TEXT BLOCK

━━━━━━━━

5.3. Radar self-supervised visual classifier
In this section, a novel approach for terrain estimation is presented which combines radar sensing with monocular vision in a self-learning scheme [30]. In detail, the self-taught radar classifier, previously introduced in Section 5.1, is used to find the ground and to supervise the training of a second classifier that uses visual features. In turn, the visual classifier can segment the whole image into ground and non-ground, identifying also those ground regions that are located a significant distance from the camera. In addition, it can further subdivide the ground into subclasses corresponding to different terrain components.
5.3.1. Visual features
Colour and texture cues are adopted to represent ground appearance. Colour data are available as red, green and blue (RGB) intensity components. However, raw RGB space is sensitive to lighting variations and non-uniform illumination conditions. Therefore, it is generally useful to map the colours from the RGB space onto a more suitable one, especially in outdoor contexts [40]. In this implementation, the rg chromaticity space is adopted. The rg chromaticity space contains less information than RGB or HSV colour spaces; however, it has several useful properties for computer vision applications and has been demonstrated to perform similarly to other more complex normalized colour representations (e.g., c1c2c3) [41], [31]. The main advantage of this space is that changes in light intensity do not affect the basic colour of the objects in the scene.
Textural features are useful to represent the local spatial variation in intensity across the image. Several texture descriptors have been proposed in the literature, such as Gabor filters, wavelets and local energy methods [42], [43]. Here, an approach based on the grey level co-occurrence matrix (GLCM) is employed. Haralick et al. [44] have proposed 14 statistical features that can be extracted from a GLCM to estimate the similarity between different GLCMs. Among these features, two of the most relevant are energy and contrast [45]. Energy accounts for the textural uniformity of an image, reaching its highest value when the grey level distribution has either a constant or a periodic form. Contrast measures the amount of local variations in an image. These two parameters have been recognized as being highly significant in discriminating between different textural patterns [46]. Energy and contrast are used in this work to characterize the textural content of the ground.
In summary, two scalar colour descriptors (i.e., the r and g colour components in the chromaticity space) and two scalar textural descriptors (i.e., energy and contrast) are concatenated forming a four-dimensional feature vector. As these features depend upon the visual appearance of the ground, different types of terrain will generate multi-modal histograms, thus requiring a MoG fitting with K > 1, as will be shown later in Section 5.3.3. One should also note that more complex visual descriptors may be employed without changing the rest of the algorithm.

━━━━━━━━

TASK
Write down, word for word, the part of the radar terrain classification text that opens with the words containing "5.3. Radar self-supervised" and closes with "different terrain components.". The items after this text were drawn from a separate source.

[Pointing records for screenshots and pages]
━━━━━━━━

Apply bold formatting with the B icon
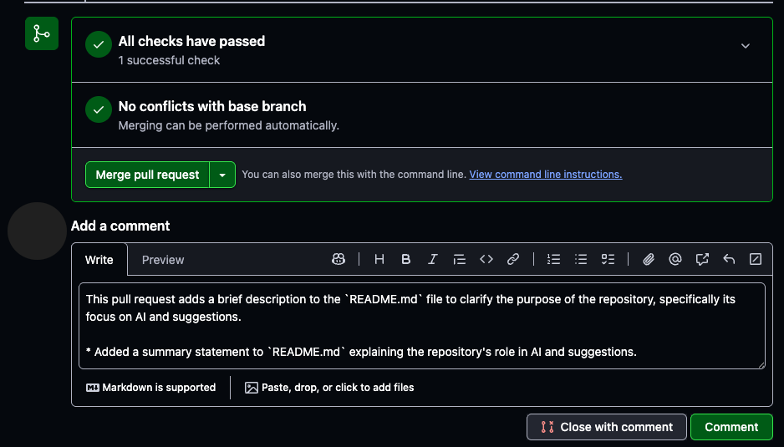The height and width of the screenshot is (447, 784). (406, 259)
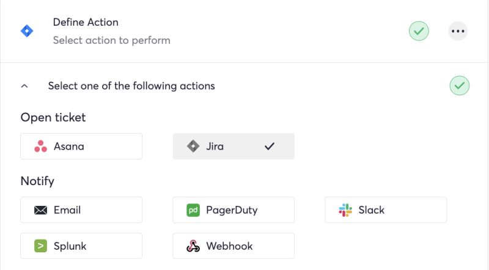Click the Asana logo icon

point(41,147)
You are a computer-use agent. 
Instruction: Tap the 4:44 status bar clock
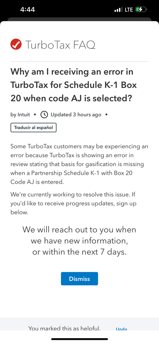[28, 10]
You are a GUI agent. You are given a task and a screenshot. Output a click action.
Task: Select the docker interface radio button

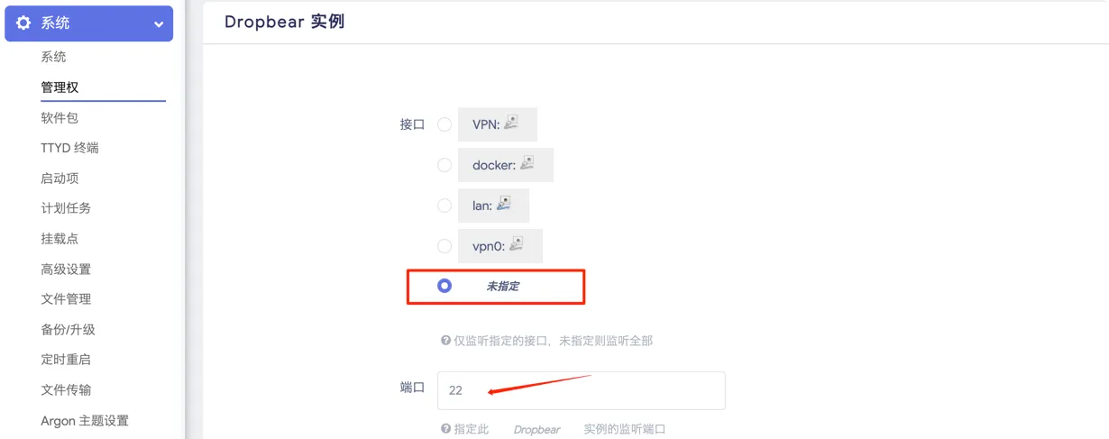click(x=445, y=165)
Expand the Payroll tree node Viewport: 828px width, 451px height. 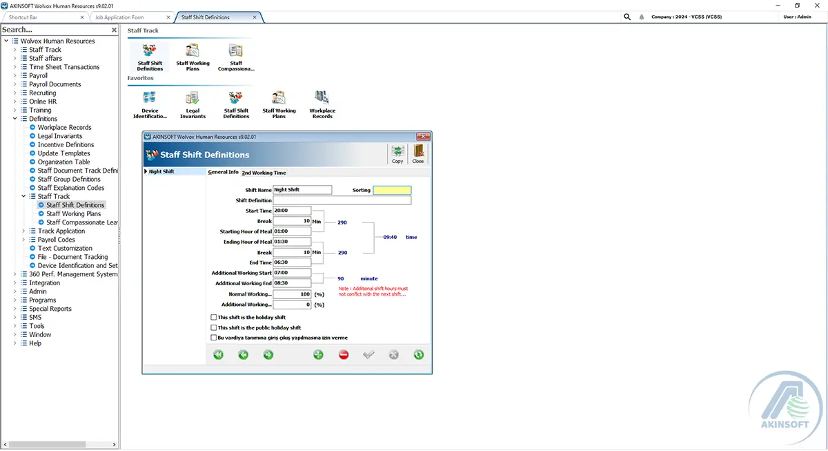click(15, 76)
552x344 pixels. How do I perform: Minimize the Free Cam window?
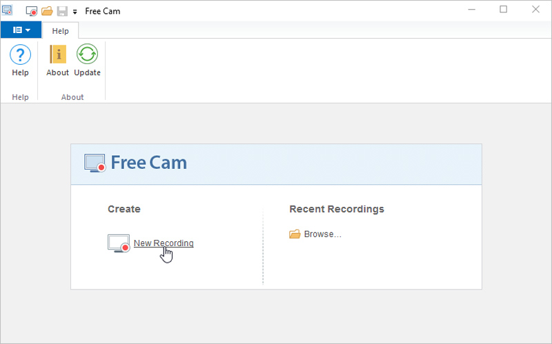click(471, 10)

━━━━━━━━

FINISHED ANSWER
5.3. Radar self-supervised visual classifier
In this section, a novel approach for terrain estimation is presented which combines radar sensing with monocular vision in a self-learning scheme [30]. In detail, the self-taught radar classifier, previously introduced in Section 5.1, is used to find the ground and to supervise the training of a second classifier that uses visual features. In turn, the visual classifier can segment the whole image into ground and non-ground, identifying also those ground regions that are located a significant distance from the camera. In addition, it can further subdivide the ground into subclasses corresponding to different terrain components.